After his painful quest, involving disappointment, frustration, bitterness, depression and disillusionment, Holden has at last found something beautiful in a world he has so often condemned as ‘phoney’. This does not necessarily mean that he novel has a happy ending. We know that the carousel will have to stop, and Holden and his sister will have to return to the world from which all his instincts have been urging him to escape. The best things that life has to offer him are the few fleeting moments of exaltation he has experienced watching Phoebe on the carousel.

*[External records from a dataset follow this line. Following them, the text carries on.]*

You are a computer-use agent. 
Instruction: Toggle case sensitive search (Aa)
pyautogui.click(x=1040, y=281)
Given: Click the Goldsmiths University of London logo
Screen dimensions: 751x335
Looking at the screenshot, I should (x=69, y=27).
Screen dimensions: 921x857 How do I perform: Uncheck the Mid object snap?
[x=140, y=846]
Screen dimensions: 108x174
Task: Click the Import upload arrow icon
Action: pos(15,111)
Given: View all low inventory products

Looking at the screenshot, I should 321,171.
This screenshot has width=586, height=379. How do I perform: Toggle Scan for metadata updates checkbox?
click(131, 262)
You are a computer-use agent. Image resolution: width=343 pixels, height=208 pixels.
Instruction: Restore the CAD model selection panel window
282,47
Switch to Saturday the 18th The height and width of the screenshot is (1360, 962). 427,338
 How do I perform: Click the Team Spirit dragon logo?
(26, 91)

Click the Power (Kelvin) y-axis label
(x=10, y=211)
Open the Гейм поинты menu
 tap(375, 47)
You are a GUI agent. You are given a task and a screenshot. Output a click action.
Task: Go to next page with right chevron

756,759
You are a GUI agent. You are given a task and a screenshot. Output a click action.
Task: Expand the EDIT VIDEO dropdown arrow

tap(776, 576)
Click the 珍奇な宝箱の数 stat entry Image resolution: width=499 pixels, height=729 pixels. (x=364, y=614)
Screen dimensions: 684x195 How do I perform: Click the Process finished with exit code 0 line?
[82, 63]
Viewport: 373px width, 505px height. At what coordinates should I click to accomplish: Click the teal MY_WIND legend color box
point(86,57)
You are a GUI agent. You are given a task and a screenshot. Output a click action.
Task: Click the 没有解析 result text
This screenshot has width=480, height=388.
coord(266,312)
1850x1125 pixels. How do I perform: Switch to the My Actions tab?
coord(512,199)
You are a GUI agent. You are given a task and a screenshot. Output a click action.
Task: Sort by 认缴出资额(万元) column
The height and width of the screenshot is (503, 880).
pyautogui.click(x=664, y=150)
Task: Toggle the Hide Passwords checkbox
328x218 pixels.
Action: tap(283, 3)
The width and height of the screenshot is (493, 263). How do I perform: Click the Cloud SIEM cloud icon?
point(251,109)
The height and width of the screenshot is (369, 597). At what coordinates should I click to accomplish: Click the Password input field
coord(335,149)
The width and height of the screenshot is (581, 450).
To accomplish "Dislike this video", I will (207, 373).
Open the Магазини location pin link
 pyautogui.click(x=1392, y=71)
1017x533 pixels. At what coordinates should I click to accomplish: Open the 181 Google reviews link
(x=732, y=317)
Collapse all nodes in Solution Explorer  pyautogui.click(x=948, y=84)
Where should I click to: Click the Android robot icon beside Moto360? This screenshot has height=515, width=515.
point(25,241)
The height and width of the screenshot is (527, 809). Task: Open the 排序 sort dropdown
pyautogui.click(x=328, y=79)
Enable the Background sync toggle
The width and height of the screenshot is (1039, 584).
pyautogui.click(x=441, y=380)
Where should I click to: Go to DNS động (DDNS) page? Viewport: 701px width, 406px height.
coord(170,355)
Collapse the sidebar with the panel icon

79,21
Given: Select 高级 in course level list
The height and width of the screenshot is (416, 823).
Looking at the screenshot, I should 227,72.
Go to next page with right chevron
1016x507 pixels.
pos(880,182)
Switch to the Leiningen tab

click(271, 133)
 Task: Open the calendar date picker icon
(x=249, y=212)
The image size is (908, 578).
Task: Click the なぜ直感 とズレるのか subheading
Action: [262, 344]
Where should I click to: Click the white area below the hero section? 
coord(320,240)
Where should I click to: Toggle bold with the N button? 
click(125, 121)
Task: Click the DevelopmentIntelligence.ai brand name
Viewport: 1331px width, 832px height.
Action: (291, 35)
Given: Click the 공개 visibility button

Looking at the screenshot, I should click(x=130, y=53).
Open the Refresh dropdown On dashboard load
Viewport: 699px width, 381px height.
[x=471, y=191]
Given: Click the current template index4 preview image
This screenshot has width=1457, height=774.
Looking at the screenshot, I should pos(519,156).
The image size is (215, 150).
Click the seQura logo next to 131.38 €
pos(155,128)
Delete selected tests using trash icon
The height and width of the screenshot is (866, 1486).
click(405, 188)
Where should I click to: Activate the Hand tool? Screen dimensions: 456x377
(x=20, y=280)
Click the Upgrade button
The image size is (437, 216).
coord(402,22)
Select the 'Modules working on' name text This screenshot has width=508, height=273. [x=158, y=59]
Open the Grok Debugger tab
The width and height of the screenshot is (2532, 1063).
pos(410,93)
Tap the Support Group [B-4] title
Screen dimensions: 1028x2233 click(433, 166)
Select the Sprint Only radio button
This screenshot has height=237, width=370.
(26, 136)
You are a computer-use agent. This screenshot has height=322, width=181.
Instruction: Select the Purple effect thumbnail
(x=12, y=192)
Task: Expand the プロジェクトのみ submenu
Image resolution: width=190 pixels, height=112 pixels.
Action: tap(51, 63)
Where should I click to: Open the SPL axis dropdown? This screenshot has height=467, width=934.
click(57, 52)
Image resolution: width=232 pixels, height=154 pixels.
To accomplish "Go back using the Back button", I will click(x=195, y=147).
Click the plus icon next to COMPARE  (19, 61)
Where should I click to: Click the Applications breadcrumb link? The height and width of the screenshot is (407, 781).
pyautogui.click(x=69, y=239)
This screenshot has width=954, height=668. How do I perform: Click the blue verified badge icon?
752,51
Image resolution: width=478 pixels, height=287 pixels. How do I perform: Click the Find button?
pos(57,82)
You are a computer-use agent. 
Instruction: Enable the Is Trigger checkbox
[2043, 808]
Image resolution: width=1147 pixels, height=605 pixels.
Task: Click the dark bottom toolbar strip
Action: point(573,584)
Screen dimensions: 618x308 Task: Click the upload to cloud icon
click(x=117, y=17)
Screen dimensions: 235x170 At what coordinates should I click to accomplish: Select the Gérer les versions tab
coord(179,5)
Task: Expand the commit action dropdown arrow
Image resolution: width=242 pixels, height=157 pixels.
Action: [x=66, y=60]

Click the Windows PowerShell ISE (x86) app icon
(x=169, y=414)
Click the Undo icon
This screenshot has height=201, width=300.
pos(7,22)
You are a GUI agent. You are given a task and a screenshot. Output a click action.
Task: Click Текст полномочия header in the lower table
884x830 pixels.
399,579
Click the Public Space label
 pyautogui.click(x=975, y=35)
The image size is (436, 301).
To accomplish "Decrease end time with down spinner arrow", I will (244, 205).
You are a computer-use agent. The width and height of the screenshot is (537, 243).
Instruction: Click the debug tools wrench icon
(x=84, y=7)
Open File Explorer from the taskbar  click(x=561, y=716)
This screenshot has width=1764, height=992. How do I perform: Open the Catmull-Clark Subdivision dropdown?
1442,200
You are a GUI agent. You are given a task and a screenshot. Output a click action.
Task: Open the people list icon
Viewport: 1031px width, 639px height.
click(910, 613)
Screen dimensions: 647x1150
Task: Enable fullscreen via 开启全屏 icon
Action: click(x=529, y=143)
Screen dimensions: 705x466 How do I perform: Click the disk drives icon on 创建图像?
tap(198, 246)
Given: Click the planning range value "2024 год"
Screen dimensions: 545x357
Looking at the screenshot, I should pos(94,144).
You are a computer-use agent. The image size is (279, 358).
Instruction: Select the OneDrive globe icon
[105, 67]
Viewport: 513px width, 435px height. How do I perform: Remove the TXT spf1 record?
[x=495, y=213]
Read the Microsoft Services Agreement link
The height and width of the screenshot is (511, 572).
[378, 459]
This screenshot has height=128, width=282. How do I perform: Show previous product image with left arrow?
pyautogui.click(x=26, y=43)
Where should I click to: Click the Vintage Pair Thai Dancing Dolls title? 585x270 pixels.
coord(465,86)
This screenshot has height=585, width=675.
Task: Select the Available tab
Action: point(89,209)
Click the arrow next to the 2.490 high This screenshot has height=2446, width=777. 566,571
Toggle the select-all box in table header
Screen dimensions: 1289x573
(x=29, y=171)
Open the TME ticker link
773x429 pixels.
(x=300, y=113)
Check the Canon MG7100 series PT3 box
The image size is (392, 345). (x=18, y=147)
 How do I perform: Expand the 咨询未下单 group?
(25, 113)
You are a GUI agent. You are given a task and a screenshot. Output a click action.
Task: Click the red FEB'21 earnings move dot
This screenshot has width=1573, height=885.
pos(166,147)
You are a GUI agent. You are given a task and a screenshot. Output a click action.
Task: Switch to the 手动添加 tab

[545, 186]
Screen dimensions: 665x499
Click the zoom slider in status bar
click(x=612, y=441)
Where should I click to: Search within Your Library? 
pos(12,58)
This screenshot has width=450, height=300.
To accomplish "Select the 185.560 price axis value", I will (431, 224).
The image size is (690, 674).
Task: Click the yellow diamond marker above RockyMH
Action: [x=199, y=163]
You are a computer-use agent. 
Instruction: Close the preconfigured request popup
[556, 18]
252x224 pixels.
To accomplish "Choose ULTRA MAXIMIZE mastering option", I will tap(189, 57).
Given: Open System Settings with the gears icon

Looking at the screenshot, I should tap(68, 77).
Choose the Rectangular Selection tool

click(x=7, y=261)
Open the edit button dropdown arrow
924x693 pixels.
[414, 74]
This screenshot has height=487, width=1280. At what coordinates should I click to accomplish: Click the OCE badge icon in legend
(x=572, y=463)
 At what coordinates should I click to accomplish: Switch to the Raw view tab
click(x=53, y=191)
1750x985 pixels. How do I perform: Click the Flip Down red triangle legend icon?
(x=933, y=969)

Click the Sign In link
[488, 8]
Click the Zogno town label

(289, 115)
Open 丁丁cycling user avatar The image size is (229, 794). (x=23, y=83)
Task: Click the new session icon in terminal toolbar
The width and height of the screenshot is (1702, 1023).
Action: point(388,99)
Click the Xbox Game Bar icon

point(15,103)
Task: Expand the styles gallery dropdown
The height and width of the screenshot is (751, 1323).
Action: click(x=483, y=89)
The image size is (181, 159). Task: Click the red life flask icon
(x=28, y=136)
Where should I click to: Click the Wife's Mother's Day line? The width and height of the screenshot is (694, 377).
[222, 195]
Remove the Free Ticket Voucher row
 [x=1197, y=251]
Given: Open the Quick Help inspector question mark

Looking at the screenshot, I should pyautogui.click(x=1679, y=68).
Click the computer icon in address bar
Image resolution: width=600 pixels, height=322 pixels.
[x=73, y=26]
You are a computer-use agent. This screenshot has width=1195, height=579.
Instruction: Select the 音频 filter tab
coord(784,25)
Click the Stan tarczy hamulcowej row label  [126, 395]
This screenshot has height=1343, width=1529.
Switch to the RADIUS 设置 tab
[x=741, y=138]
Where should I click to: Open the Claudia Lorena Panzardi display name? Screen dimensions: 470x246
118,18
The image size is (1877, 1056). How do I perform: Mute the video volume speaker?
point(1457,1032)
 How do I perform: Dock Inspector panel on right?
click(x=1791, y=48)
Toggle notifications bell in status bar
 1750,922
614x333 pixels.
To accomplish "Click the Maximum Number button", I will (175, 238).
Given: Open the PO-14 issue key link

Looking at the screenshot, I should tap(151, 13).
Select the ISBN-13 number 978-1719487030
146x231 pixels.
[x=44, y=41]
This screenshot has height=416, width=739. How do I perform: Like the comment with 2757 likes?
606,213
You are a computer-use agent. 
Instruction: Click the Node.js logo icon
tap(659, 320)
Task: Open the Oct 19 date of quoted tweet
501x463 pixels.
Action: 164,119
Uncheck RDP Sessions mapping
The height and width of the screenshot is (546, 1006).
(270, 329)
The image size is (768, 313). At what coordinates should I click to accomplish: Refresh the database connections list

Holden’s distorted view of the world.
The Catcher in the Rye is often read as a sympathetic account of a good-natured, sensitive boy confronted by a cruel, dishonest world, populated by freaks, exploiters and phoneys. The following is typical of his view of other people:
I was surrounded by jerks. I’m not kidding. At this other tiny table, right to my left, was this funny-looking guy and this funny-looking girl.
It is clear from the novel that Salinger likes Holden and expects his readers to like him, but the question must be asked, how likable is he? Does he deserve to be taken at his own valuation as an idealist who suffers at the hands of others? Are we to applaud his trenchant exposures of virtually all those who cross his path?
The presentation of Holden involves an obvious paradox: the childlike idealist with the vulnerable, sensitive nature can appear heartless and cruel in his comments on almost everybody else. There is the curious fact that although he is constantly protesting against the phoniness of almost everybody else, he himself is far from exempt from this fault. In this context, phoniness means hypocrisy, empty, insincere moralising and fraudulent attitudes and behaviour. It is true that Holden is upset by such things; as he puts it, they cause him to ‘puke’. The only people he can think of as being free from phoniness are his sister Phoebe, the two nuns he meets in the sandwich bar, and children in general. Were he also to look more closely at himself, he would have to acknowledge that he shares the qualities he condemns in others. He often tells lies, often pretends to be someone he is not, and can be quite bitter in his comments on his friends, while at the same time pleading for charity and kindness towards himself.
The key to Holden’s character is his mental confusion. This shows itself particularly in his inability to see people and their activities in proportion. Again, his lack of a proper sense of proportion expresses itself in an outrageously exaggerated habit of speaking. By referring to almost everybody and everything in grossly inflated language, he can make relatively innocuous circumstances sound wicked and dangerous.
It is not enough for him to describe a woman who sits next to him at the cinema as the slightly inconsiderate person she is; he feels obliged to describe her as being ‘about as kind-hearted as a goddam wolf’. He doesn’t like Ossenburger the undertaker, and takes exception to the man’s religious inclinations. His dislike vents itself in great crude fantasies in which Ossenburger features as a monstrous fraud who shoves corpses into a sack and dumps them in the river, who prays fervently to Jesus to send him more corpses and who bores a captive audience with ‘about fifty corny jokes’. He describes places and their atmospheres in the same wildly exaggerated fashion, particularly when their impact on him is unfavourable. A hotel lobby cannot seem merely stale-smelling to him; it must convey the impression of ‘fifty million dead cigars’. No wonder Phoebe tells him, ‘You don’t like anything that’s happening.’ This is because his view of reality is hopelessly distorted; his depressed state makes him so utterly negative about experience that he cannot see that even the worst people and situations have some redeeming qualities.